Caroline and I were privileged to be among the 30,000+ people who marched through Atlanta on Saturday and gathered at Liberty Plaza across the street from the Capitol to join in the “Hands Off” protest against the Trumpster tricks and his move to crush history and dissent.  As we got on MARTA at the East Lake station, we were glad to see longtime friends gathering too.  When the MARTA train pulled into the station, it was almost full, burgeoning with protesters going down to the rally.  We saw that repeated at the next stations.  It was reminiscent of our going to the Obama inauguration in 2009.  We got on the Red line at Siver Springs at 5:30 AM, and as we came to various train stops, people were pouring in to go to the inauguration in 20 degree weather.  One big difference, though – at the 2009 gathering, there was excitement and hope and joy.  Yesterday, there was excitement that so many people were showing up, but we were fueled mostly by anger, disgust and determination.

There were many great speakers at the “Hands Off” rally.  Some made the contrast between wanting to tell the Trumpsters to keep their hands off the hard-earned rights that we have, while urging us at the same time to be “hands on” in engaging and resisting the movement to repress, oppress, and suppress that the Trumpster is leading.  As I wrote in an earlier blog about Lenten practices, we are called to engage, to resist, and to work to regain the vision of justice and equity in our culture. If you don’t remember those practices, go back to the March 3rd Blog on “Lent and Trumpism” to review them.

As the speakers wove their stories of anger and determined resistance, one thread stood out to me.  Andrea Young, director of the ACLU of Georgia, spoke of who we should be listening to.  She also added this line:  “And of course I will not be listening to or bowing down to a white man who grew up in South Africa under apartheid.”  And, yes, Elon Musk did grow up in the apartheid regime, and with that background, he is rooted in the white supremacy that he and the Trumpster are trying to restore in its inglorious dimensions.

There was energy, passion, longing, and deep anger in those who marched and rallied and spoke yesterday.  It looks like this was repeated all over the country, with estimates of 5 million people turning throughout the country.  And, we will need that energy and passion to be able to provide resistance to the Trumpster’s move to reinstate white, male supremacy in every corner of the USA.  He has the power, and he is using it as much like a king as we will let him.

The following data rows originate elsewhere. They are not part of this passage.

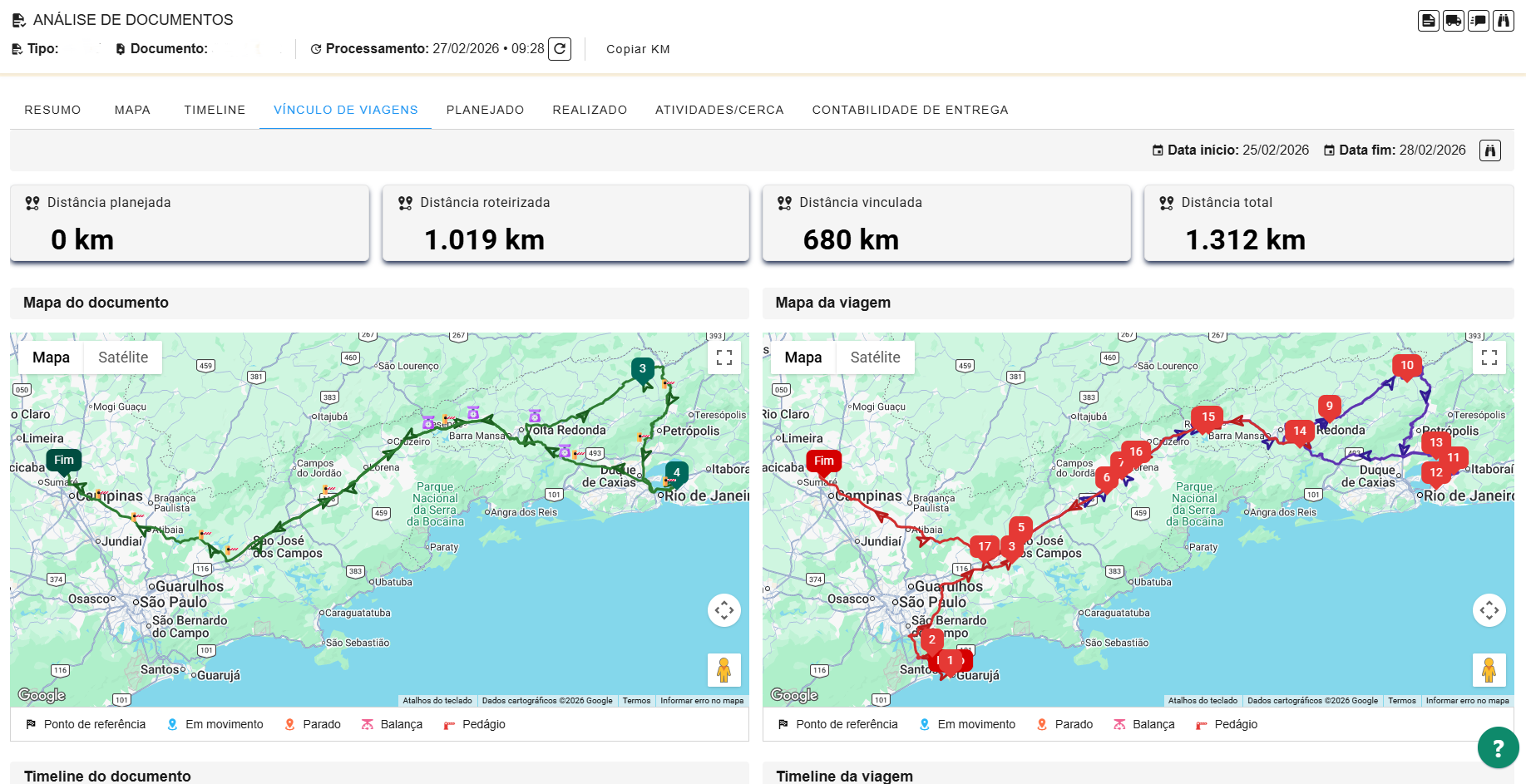
Task: Open the Contabilidade de Entrega tab
Action: [910, 110]
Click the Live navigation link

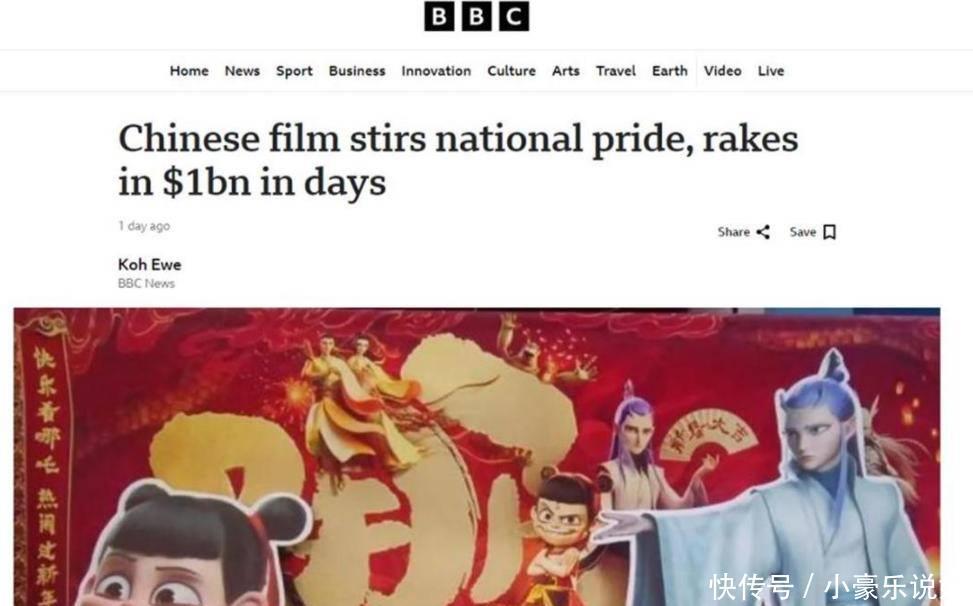(x=771, y=71)
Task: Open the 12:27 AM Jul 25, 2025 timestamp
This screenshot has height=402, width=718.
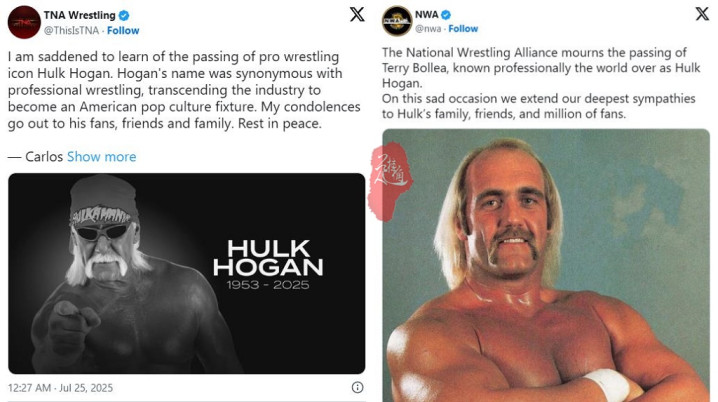Action: point(60,388)
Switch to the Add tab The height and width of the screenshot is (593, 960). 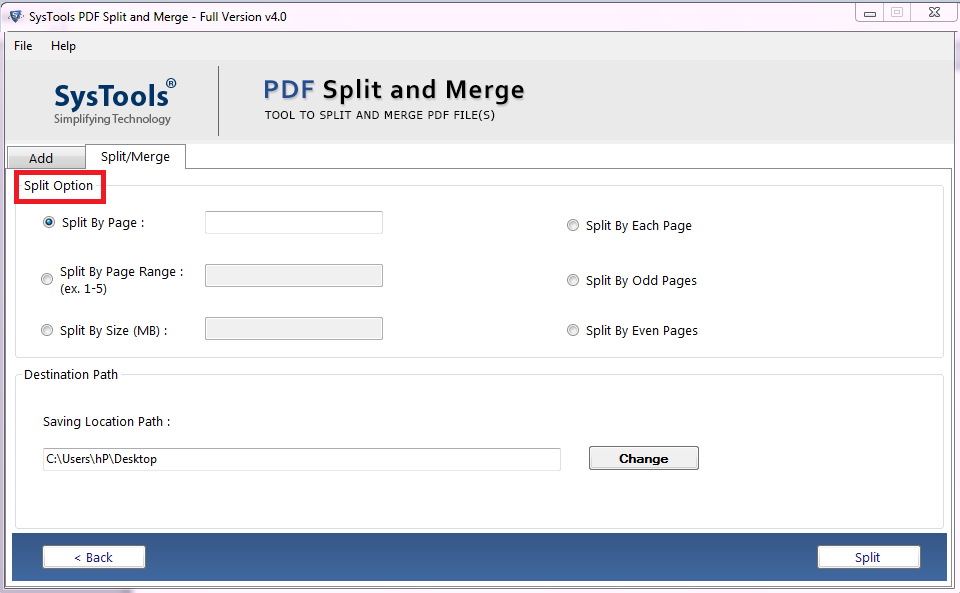pyautogui.click(x=46, y=157)
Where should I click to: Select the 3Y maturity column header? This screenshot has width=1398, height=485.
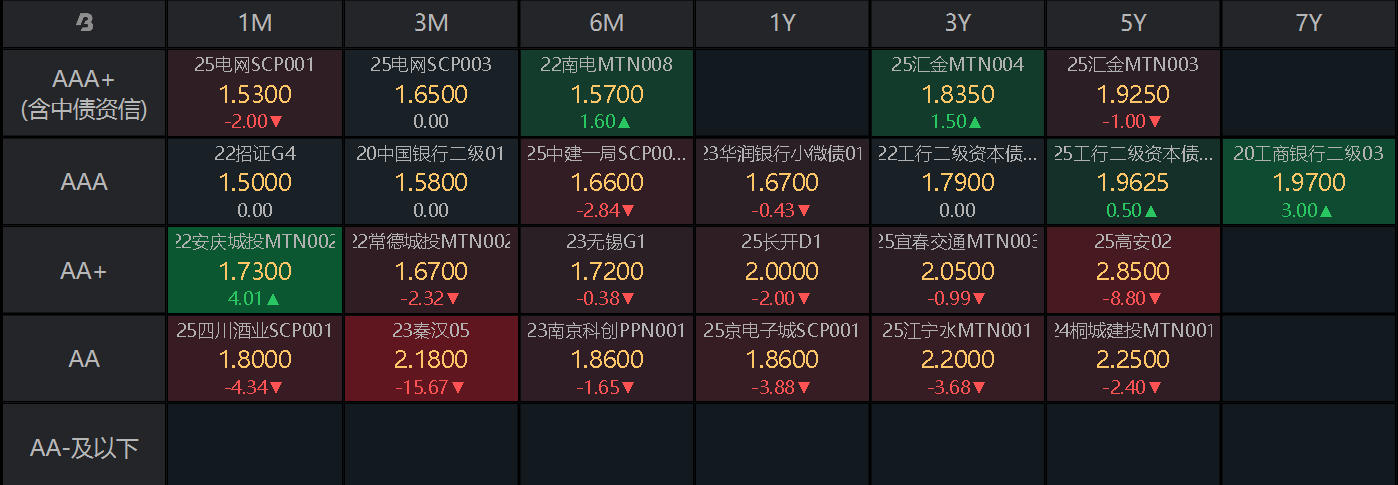coord(957,23)
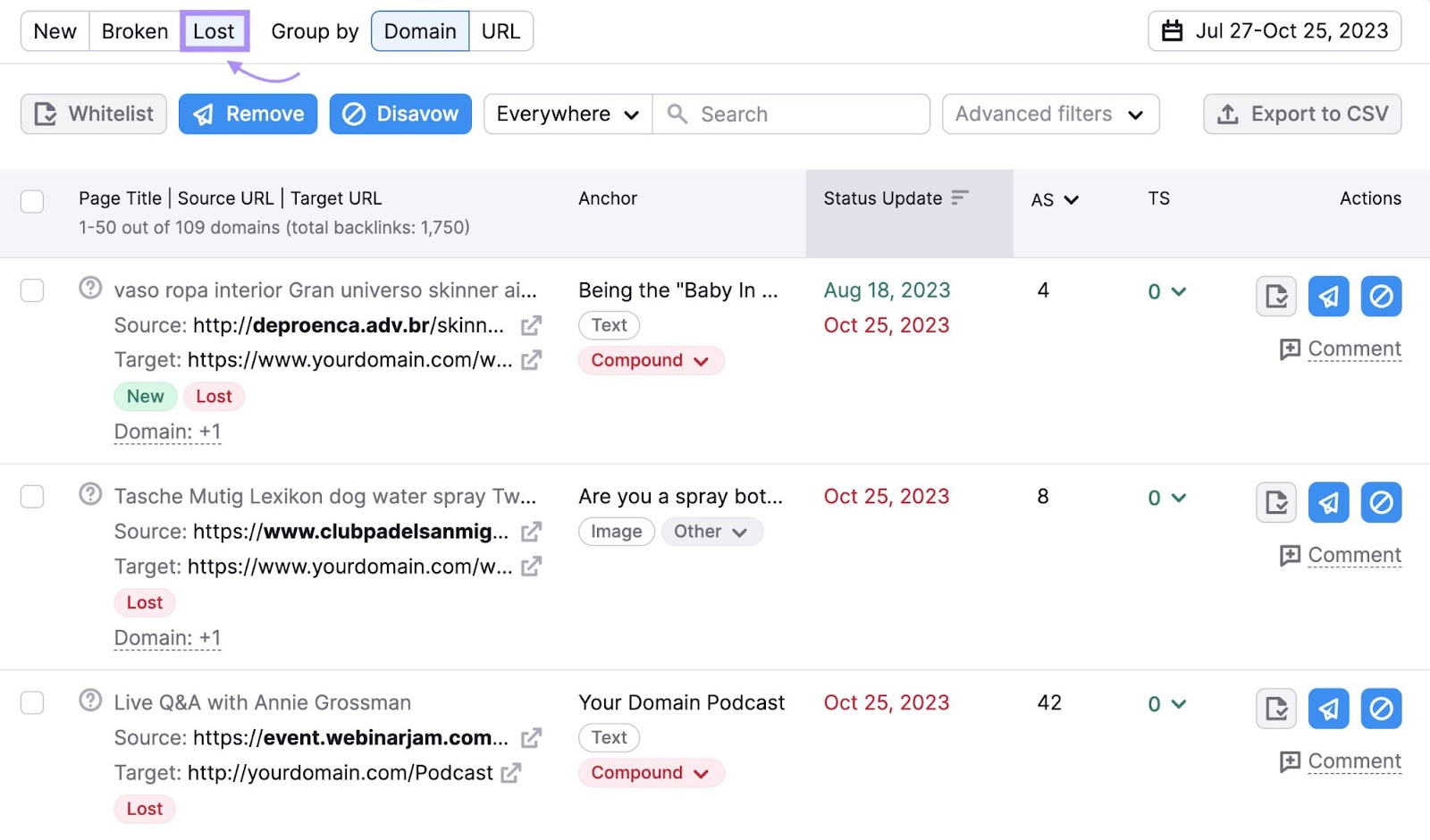1430x840 pixels.
Task: Click the Remove paper-plane icon in the top toolbar
Action: pyautogui.click(x=205, y=113)
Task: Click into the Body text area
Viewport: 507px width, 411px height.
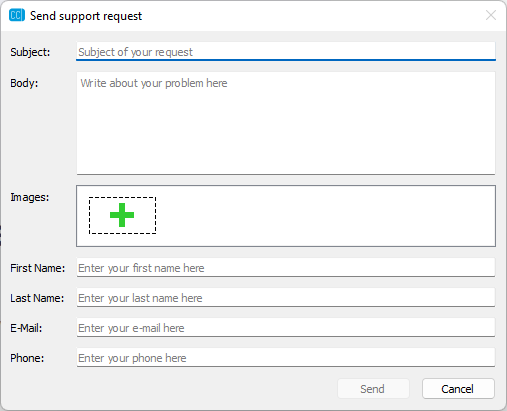Action: pos(286,123)
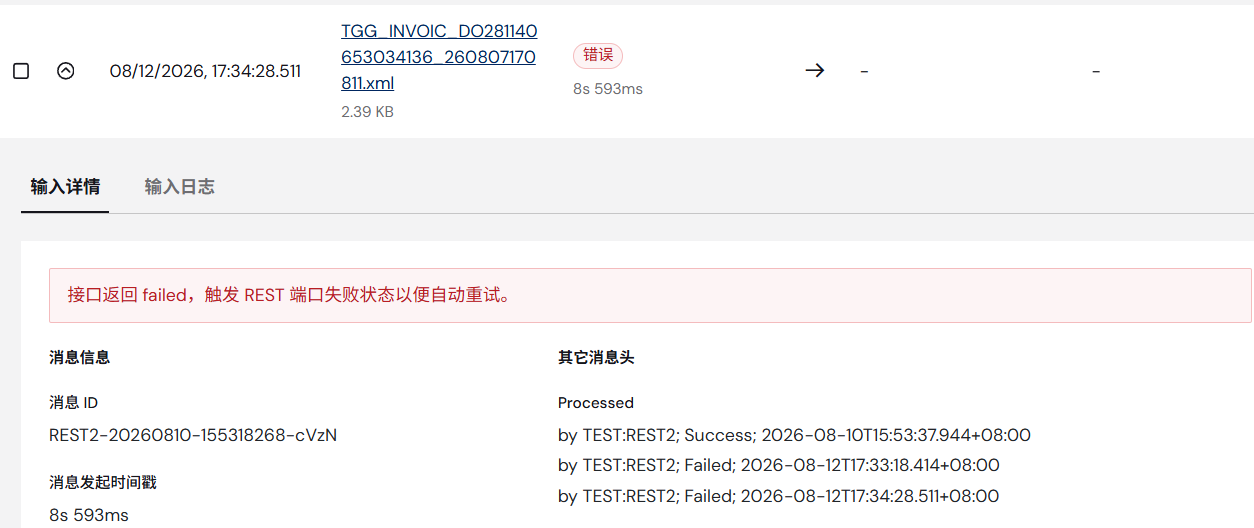This screenshot has width=1254, height=528.
Task: Click the 消息信息 section heading
Action: coord(80,357)
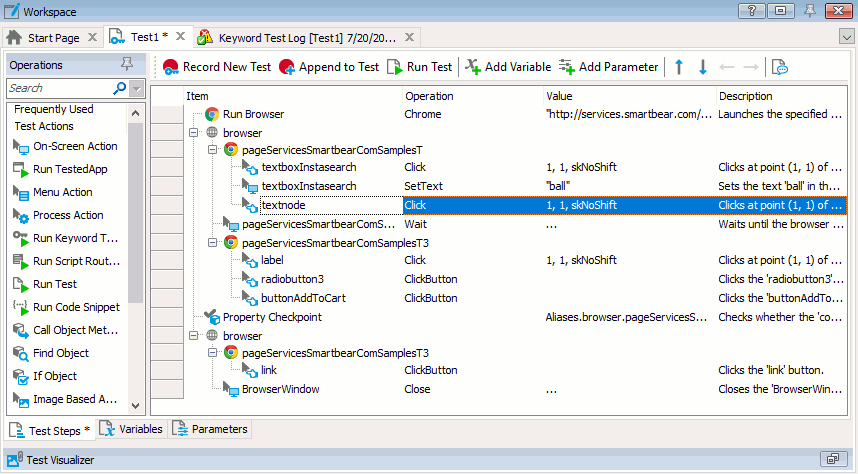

It was heartening to see so many people, so many different ages, so many different skin colors, so many different orientations – the “Hands Off” rally was good for that.  As Caroline noted, there were older folks like us who had clearly been marching for a long while, and there middle and high school students and other younger folk who were just starting out their marching career. Caroline remembered that her first march was against the Vietnam War in downtown Atlanta in May, 1970, after the USA had invaded Laos and Cambodia.  My first march was in the fall of 1966, when I marched against the Vietnam War while I was a junior in college.  That next spring I would help to organize a march against Gammons Steakhouse because they would not admit a Black student from Southwestern.  So, think back in your own life – what was your first march for justice?  If you’ve never been on a march, why not?  This, especially, is the time to do it!  We must all find ways to resist this current administration and its anti-democratic work.  It is time to speak up and act up before that too becomes illegal.